Insisting on imposing a fixed process on teams defeats the idea of working in an agile way. Each team should be free to organise itself in a way that allows it to work best. If that means each team has its own definition of done, then that should be accepted as the best solution. If, over time, the teams talk to each other and settle on a single definition, then great. If different definitions continue to work for them, then keep it that way.

  • Thanks for the feedback. Please see my comment to Bryan Oakley. – PSenez Jun 16 '16 at 15:32

Each Teams have negotiated their own DoD. There are some differences between each DoDs.

Consistency has it's place, but until you identify the problems a lack of it causes, it's difficult to come up with a solution.

The benefit of Scrum/Agile is to let teams manage themselves. If a team can't come to a consensus on an issue, it's good to have some management rules that could help narrow the focus. Also, as members go from one team to another, it's nice to know what to expect in hopes of fitting in right away.

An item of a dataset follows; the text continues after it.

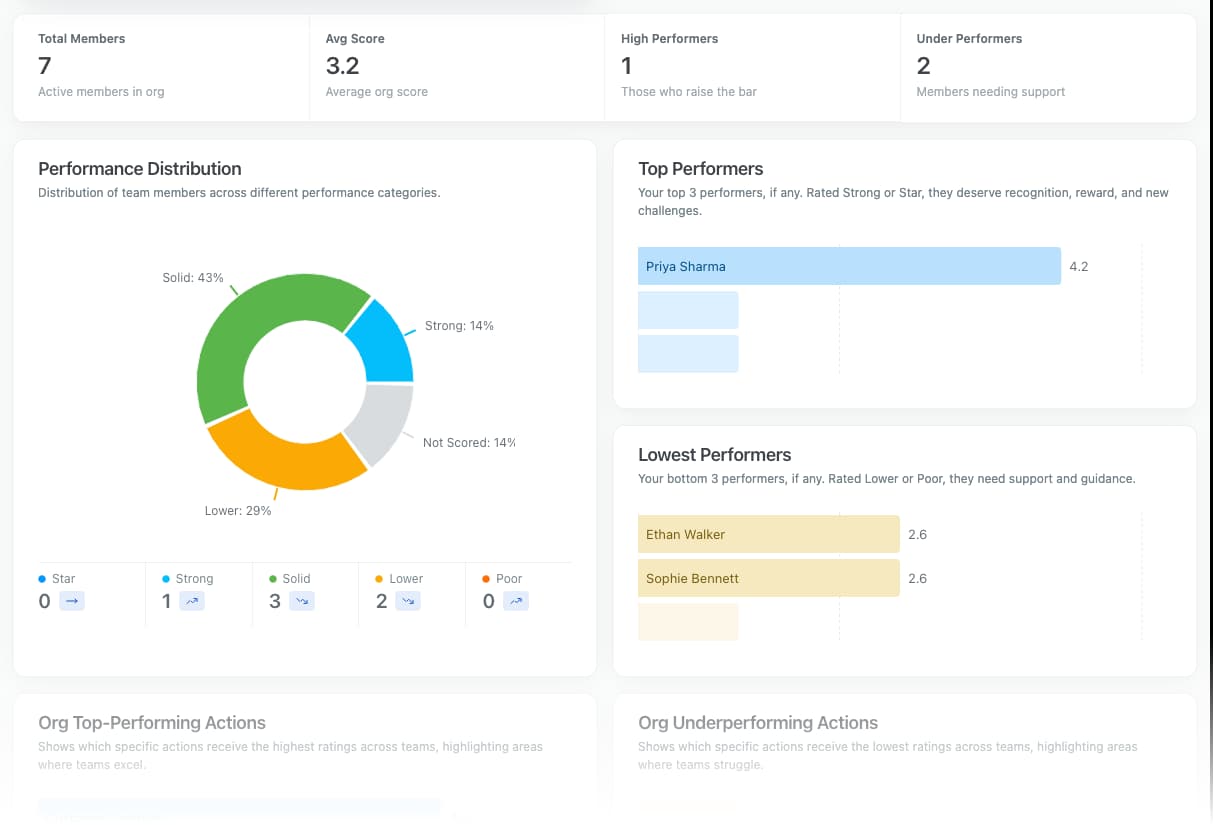Image resolution: width=1213 pixels, height=825 pixels.
Task: Click Priya Sharma's score bar
Action: coord(848,266)
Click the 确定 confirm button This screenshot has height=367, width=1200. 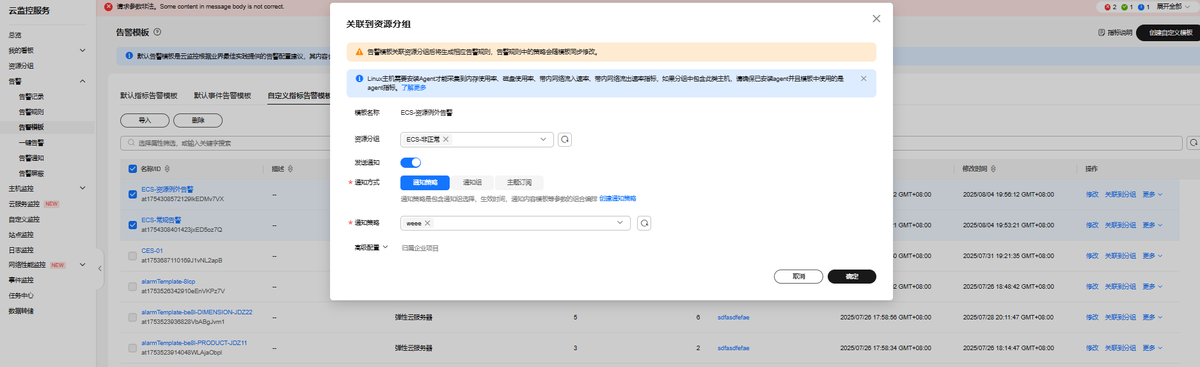click(x=852, y=276)
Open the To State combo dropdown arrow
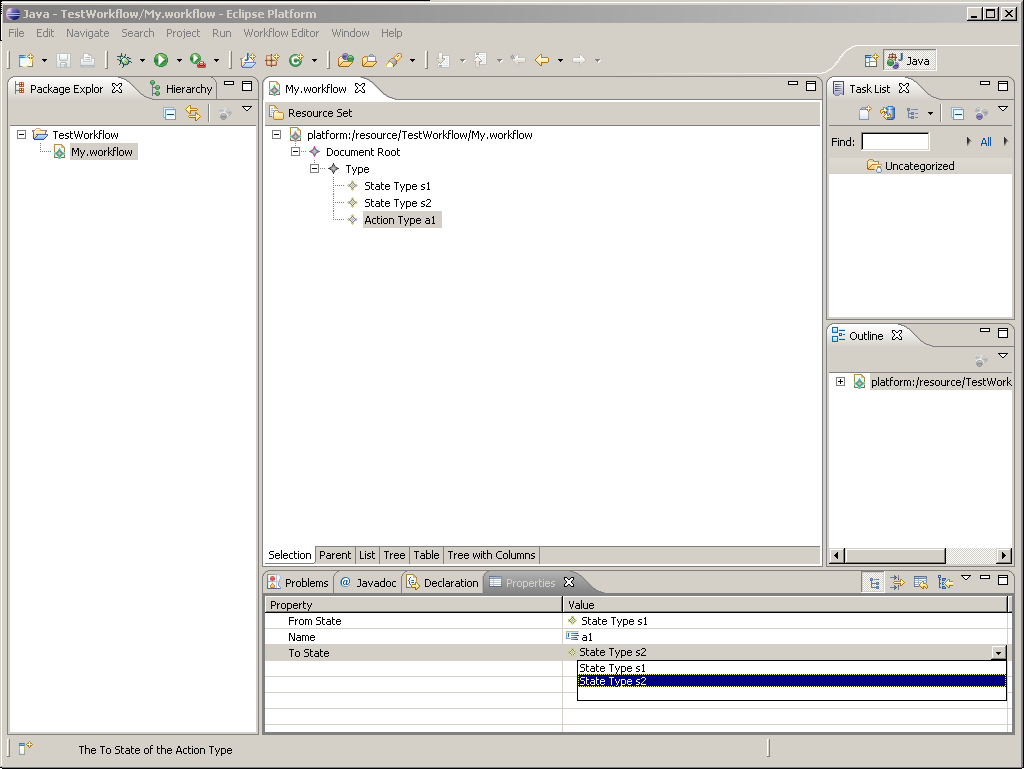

Is there a problem here you're trying to fix or avoid?

So to answer your question, I think you are on the right track in trying to get everyone's input, but you should be prepared to discover that there is such a lack of agreement, that you should forget about a single DoD and let each team adjust and evolve their own meaning during the course of this project as they see fit.

You're getting into top-down/hierarchical management territory here even though you're involving everyone. Be very careful in applying a rigid rule to all people in all situations. It will be very difficult to get 5 individual teams to continuously revise the DoD every time there is an exception.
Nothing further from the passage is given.